# START OF Source records

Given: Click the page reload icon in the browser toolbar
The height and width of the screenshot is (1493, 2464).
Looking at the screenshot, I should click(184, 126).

# END OF Source records
# START OF Source records

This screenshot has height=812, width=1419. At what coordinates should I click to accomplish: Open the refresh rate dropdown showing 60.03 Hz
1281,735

# END OF Source records

▶ **Objective**: Reproduce the material word for word, beginning at the line that contains "Given: Click the" and stopping after the line that contains "Looking at the".

▶ **Written response**:
Given: Click the page reload icon in the browser toolbar
The height and width of the screenshot is (1493, 2464).
Looking at the screenshot, I should click(184, 126).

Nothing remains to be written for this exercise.